Given request 1: In the model kit review, revise the passage starting with "It was off to" and going on through "or less disappear.", replacing "primer coat" with "base coat".

| Date of Review |
September 2006 |
| Manufacturer |
Anigrand Craftswork |
| Subject |
Bell YAH-63 |
| Scale |
1/72 |
| Kit Number |
2063 |
| Primary Media |
Resin |
| Detail Media |
Resin |
| Clear Media |
Vac |
| Pros |
Resin pieces fit together VERY nicely, closest thing to a resin snap-tite kit you'll find! |
| Cons |
|
| Skill Level |
Intermediate |
| MSRP (USD) |
$56.00 |
Background
For a look at the kit and some background on the aircraft, check
out our review here.
Getting Started
I have been looking forward to tearing into a large and beautiful
resin kit that recently arrived on my bench, but before I start,
I thought I'd take one last check of my resin skills. This Anigrand
Craftwork's YAH-63 prototype was just the ticket.
Like the XR-1A that I recently built (look here),
this kit fits so nicely together. The only real preparation work
is to remove the small pour stubs on the ends of each part. This
kit required a bit more clean-up than the XR-1A as it had more
parts.
The first step was to assemble the fuselage halves. The cockpit
interior mounts to a floor that drops into the cockpit bay later
in the assembly process. Nice! This allowed for the fuselage to
be manhandled without worrying about knocking off a delicate part
at this stage.
The halves were glued together using thin cyano out of a Mission
Models needle applicator. This allowed for precise control into
the seams. Once this had dried, I applied a bead of thick gap-filling
cyano around the seams and Zip-kicked the filler instantly cured.
It was off to the sink for some wet-sanding.
I applied a primer coat of Tamiya Olive Drab acrylic, found one seam
problem, made another pass with the gap-filler, Zip-kicker, wet
sanding, and a quick touch-up with the airbrush. This basic fuselage
was ready. At this stage, you can see the AH-1 Cobra roots in the
YAH-63 design. Once I install the rest of the exterior details,
that resemblance will more or less disappear.

Extracted records:
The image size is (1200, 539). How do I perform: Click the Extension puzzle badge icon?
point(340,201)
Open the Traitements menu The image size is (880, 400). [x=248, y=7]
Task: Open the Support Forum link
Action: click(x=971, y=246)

Given request 2: Type out each row that follows the kit review, keeping every line word for word.

Exercise result 1:
It was off to the sink for some wet-sanding.
I applied a base coat of Tamiya Olive Drab acrylic, found one seam
problem, made another pass with the gap-filler, Zip-kicker, wet
sanding, and a quick touch-up with the airbrush. This basic fuselage
was ready. At this stage, you can see the AH-1 Cobra roots in the
YAH-63 design. Once I install the rest of the exterior details,
that resemblance will more or less disappear.

Exercise result 2:
The image size is (1200, 539). How do I perform: Click the Extension puzzle badge icon?
point(340,201)
Open the Traitements menu The image size is (880, 400). [x=248, y=7]
Task: Open the Support Forum link
Action: click(x=971, y=246)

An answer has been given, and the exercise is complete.